私はミルティアに比べると歳の割に童顔で、少しミルティアをうらやましく思うこともある。
「ん…ソフィー、もう起きたの?」
「おはよう。ミルティア」
我ながら、こんな状況でよく眠れていると思う。隣のファンダリア帝国が世界中に宣戦布告してからというもの、ここトラッドノア王国でも慢性的な睡眠不足に悩まされている人が少なくない。
「おはよう。おなかすいた?」
「ん、少し」
恋人じゃなくて親友だけど、
「ふふっ…待ってて、すぐできるから」
毎日ミルティアに食事を作ってもらってる…私も料理はできるけど、仕事のほうが彼女より若干忙しいのでつい頼ってしまっている。それでもいつも笑顔で私を甘やかしてくれるミルティアには感謝の一言では済まない、今からでも抱きしめてキスしたいくらいの想いがある。
「もうレイナート様には会ったの?」
レイナート様はトラッドノアの若き国王。…と言っても私たちより遥かに年上だけど、見た目は私に輪をかけた童顔で、知らない人には十五歳未満の子供だと思われることもあるほど。
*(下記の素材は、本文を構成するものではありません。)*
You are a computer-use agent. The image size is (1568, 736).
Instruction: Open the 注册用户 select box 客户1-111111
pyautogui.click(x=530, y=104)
「今日はまだ。…昨日、朝早く行ったらウリルがいたのよ」
ウリルは一応レイナート様の家臣の一人で私たちの仲間ということになっているけど、いわゆる妖魔の女でレイナート様を誘惑しようと企む油断ならない相手。
「どうしてレイナート様は、あの連中を放っておくのかしら!」
ウリルだけではなく、サターナという怪しい男や、ギガという竜人もいる。ウリルの部下の騎士ジャロムも人間ではないと専らの噂だ。ギガとジャロムはともかく、ウリルやサターナは邪悪な魔物であることは明白なのにレイナート様は彼らを追い出すどころか、部下として私たちと同様の待遇で重用している。
「レイナート様にも何か考えがおありなのよ」
ミルティアは笑顔でテーブルに料理を運んできて、てきぱきと並べる。
「レイナート様はウリルに甘すぎるわ。もう誘惑されかかってるんじゃないかしら」
紅茶に入れる砂糖はティースプーン1杯まで。これ以上だと甘すぎる。
「そんなことないと思うけど…ソフィー、ウリルさんを意識しすぎじゃない?」
ミルティアはギガだろうとジャロムだろうと“さん”づけで呼ぶ。単にあまり親しくない相手だからかもしれないが。
「別に…サターナとかと同じでしょ」
あの女は魔物だし。
「そうかしら? 何か悪いことをしたわけじゃないでしょう?」
レイナート様も種族が違うだけで偏見はよくないと仰っていた。ギガに関してはそれでいいと思えるけど、やっぱりウリルとサターナは信用できない。ちょうどファンダリアのグレイスとギデオンのようで…
「じゃあ、もし私がウリルを追い出そうとしたら、ミルティアはウリルに味方するの?」
我ながら大人げない発言だと思うけど…
「ばかね。何があっても私はソフィーの味方よ」
親友はいつもそう言って微笑んでくれる。
「ミルティア…」
思わず抱きつくと、花のような甘い香りがする。キスしたときと同じ香り…思い出してドキッとしてしまう。
「レイナート様もいい歳なんだし、言い寄る女も珍しくはないでしょう?」
国王ということで大抵の女性は遠慮してしまうから、多くはないと思うけど。
「まあ、それはそうなんだけど…」
レイナート様はいつも冷静で飄々として取り乱すようなこともなく、女性に言い寄られてもやんわりと受け流すようにまるで相手にしない。
「ソフィーもウリルさんに負けないように頑張らないとね」
たぶんミルティアは、私がレイナート様に片想いしてるからウリルが気に入らないんだと思ってる。
「ミルティアこそ、好きな男の人とかいないの?」
ただ…私の想いは、レイナート様という最も優れた魔導士への尊敬や、国王として人格者である彼への敬服に基づくもので、かりに相手が女性でも成り立つから、恋愛感情ではないのかもしれないと思う。